Use a stud finder to locate ceiling joists and mark the center of each joist with a chalk line.
Draw a to-scale layout of the ceiling joists on graph paper and include the locations of the foam board seams. Standard foam board comes in 4-foot-by-8-foot sheets so the seams should meet, or “break,” on standard spaced, 16-inch or 24-inch joists.
Configure your drywall panel layout so the seams do not correspond with the foam board seams. Drywall panels should run perpendicular to the joists.
Raise drywall panels into position with a drywall lift. Follow your layout and make sure the panels fit tightly together before screwing.
Fit a cordless screwdriver with a drywall bit.
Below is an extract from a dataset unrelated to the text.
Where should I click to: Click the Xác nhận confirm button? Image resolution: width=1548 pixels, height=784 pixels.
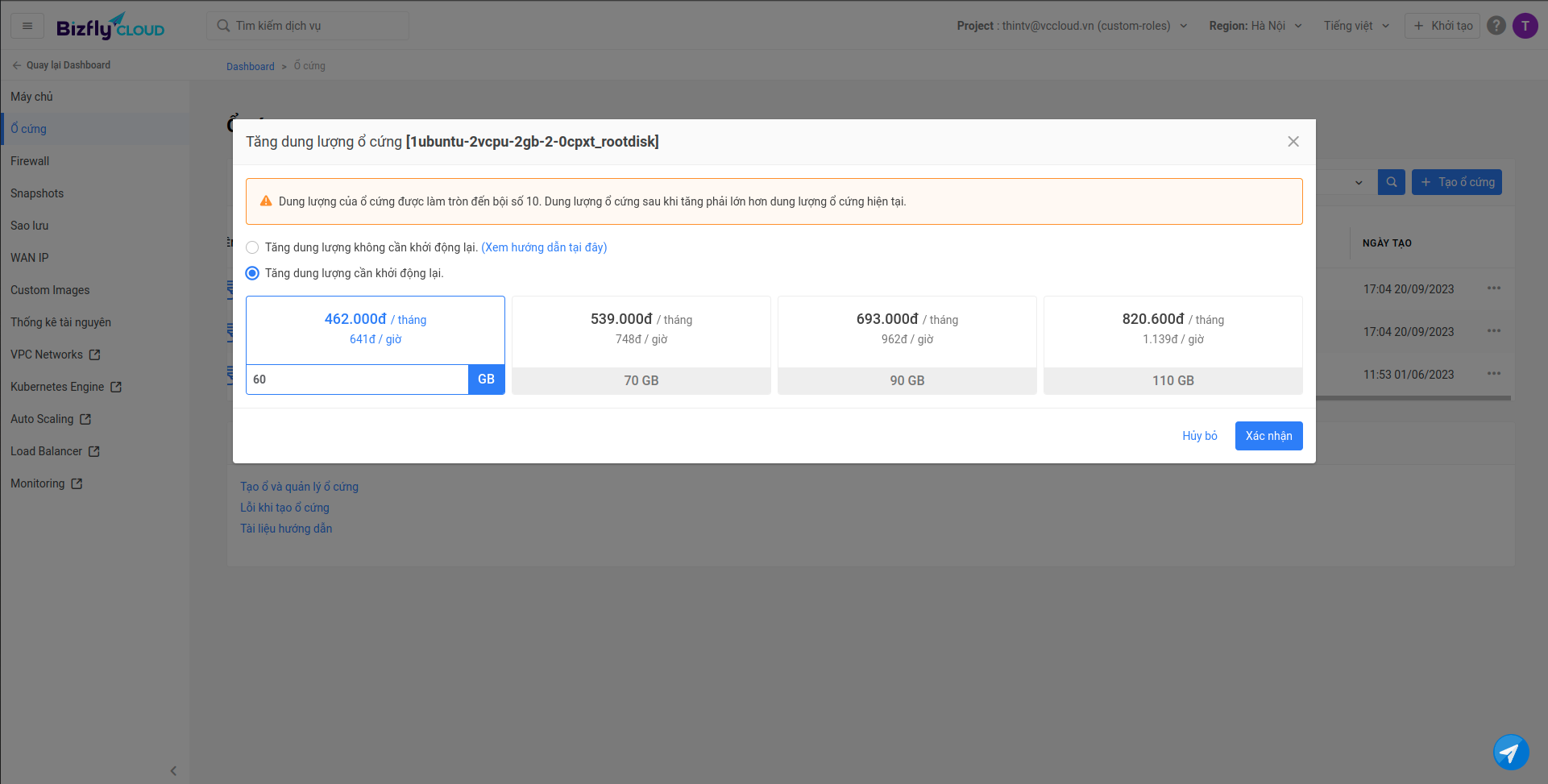click(1268, 436)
A drywall bit has a small shoulder that reduces the risk of inserting the drywall screw too deeply, which can tear the protective drywall paper.
Select drywall screws long enough to penetrate the joist by 1 inch. For example, if you’re installing 1/2-inch drywall and the rigid foam board is 1/2 inch thick, use 2-inch drywall screws. If the foam board is 1 inch thick, use 2.5-inch drywall screws.
Check building codes to see if your local building authority requires a specific screw pattern. If not, insert drywall screws at the rate of every 6 inches on seams and every 8 inches in the plane of the panel.
Cut drywall panels only when fitting a too-long panel at the end of the ceiling. A simple way to cut a panel is to score the surface paper on the top side about 1/8 inch deep, turn the panel on its side and bump the back firmly behind the scored line. The panel will break along the line and you can then cut the remaining paper backing with the utility knife.